Kenya Power to unveil internet packages after successful pilot testing
What many don't know is that leading telcos paid Sh800 million to use Kenya Power infrastructure for high speed internet services.
Previously, Kenya Power has been leasing fibre-optic cables attached to its transmission lines to Internet service providers.
Due to an increase in demand for internet, the electricity distributor is confident of rivalling all other internet providers.
Kenya Power believes it can gain market share by offering low-cost packages, indicating a pricing war in a telecoms sector where data is the new frontier for development.
After conducting pilot testing with a section of power users, the company will launch a package that will allow its corporate clients to buy internet and electricity as a package in the coming weeks.
“In the medium to long-term, the company is exploring the lit fibre business to increase the penetration of internet connectivity, particularly in the rural areas,” said Kenya Power in its latest annual report.

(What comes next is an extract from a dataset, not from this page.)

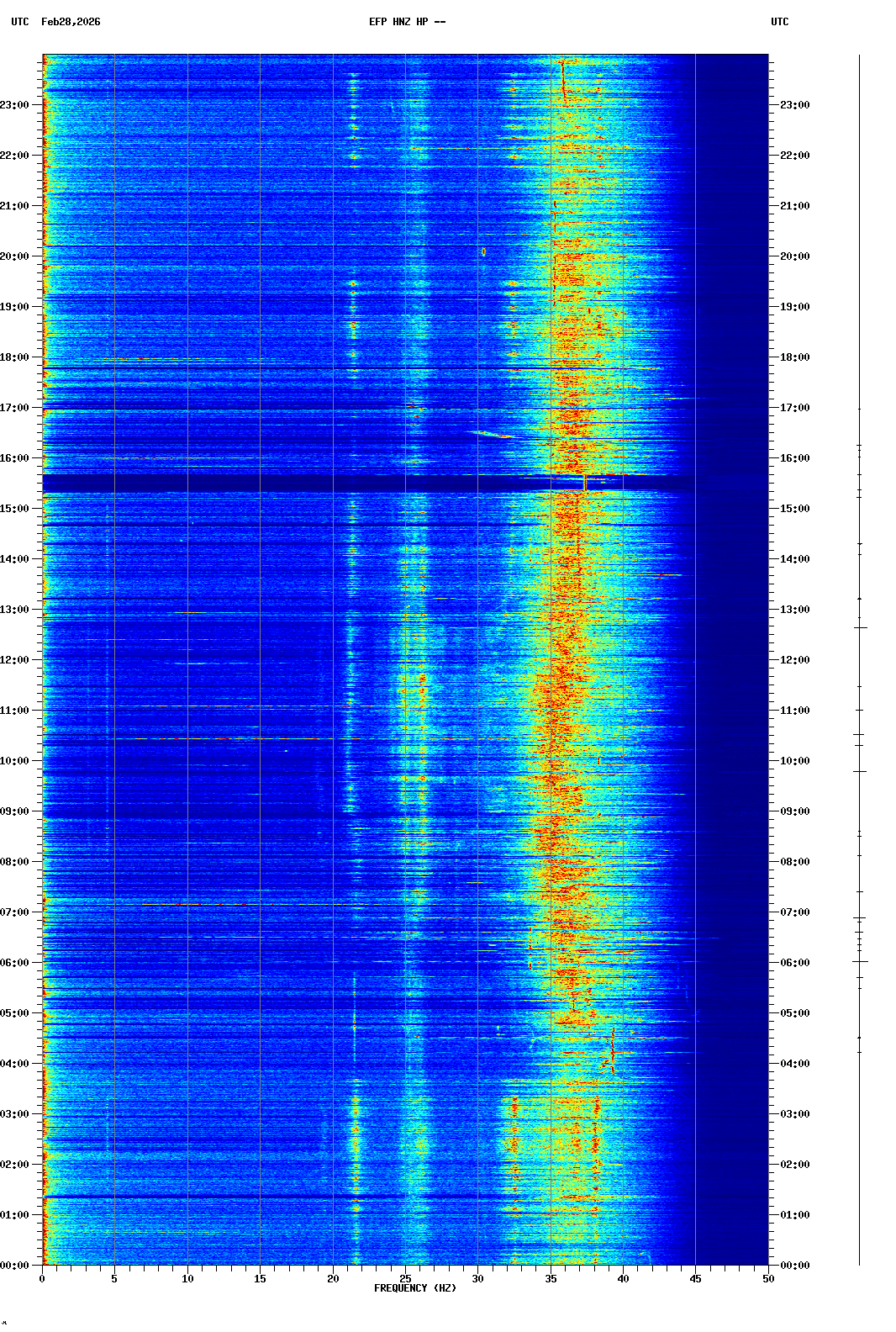Select the 23:00 time label on right axis

(794, 105)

Kenya Power is at an advantage as compared to already existing Internet Service Providers (ISPs) due to its penetration across the country which saw them connect to millions of potential customers in rural areas.

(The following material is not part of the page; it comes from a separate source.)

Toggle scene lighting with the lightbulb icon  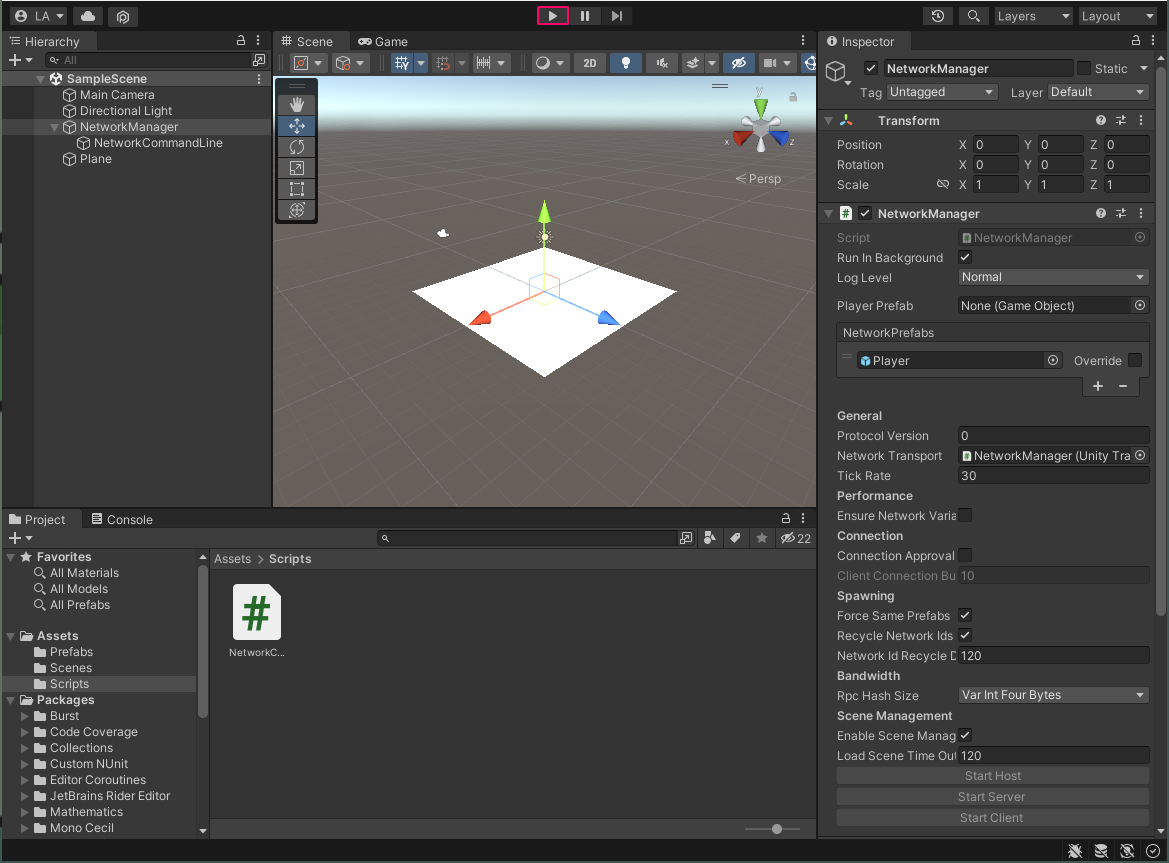coord(626,63)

In an attempt to reduce the cost of expensive infrastructure support involving the digging of trenches to lay terrestrial cables, ISPs decided to collaborate with KPLC where the former benefits from the latter's national grid by connecting cables in already existing poles.
“The company’s extensive fibre network presently offers dark fibre services to the country’s major ISPs to facilitate the provision of Internet services to the end buyer in the retail and enterprise segments across the country and neighbouring countries,” said the utility company.
High-speed Internet was expected to spur e-commerce among rural folk who have been left out of the digital revolution because of poor infrastructure and the high cost of satellite-based platforms.
Kenya Power and Safaricom struck a 20-year leasing deal for Sh421 million in 2010 for the usage of two fibre connections.
The company also signed five-year leases for a total of Sh403 million with telecoms companies Wananchi Group and Jamii Telecoms.
Kenya Power initially envisioned the fibre optic connections as a tool to improve grid monitoring.
However, internet service providers took solace from its fibre optic network since vandals may not be able to access it because it is mounted on top of active power lines.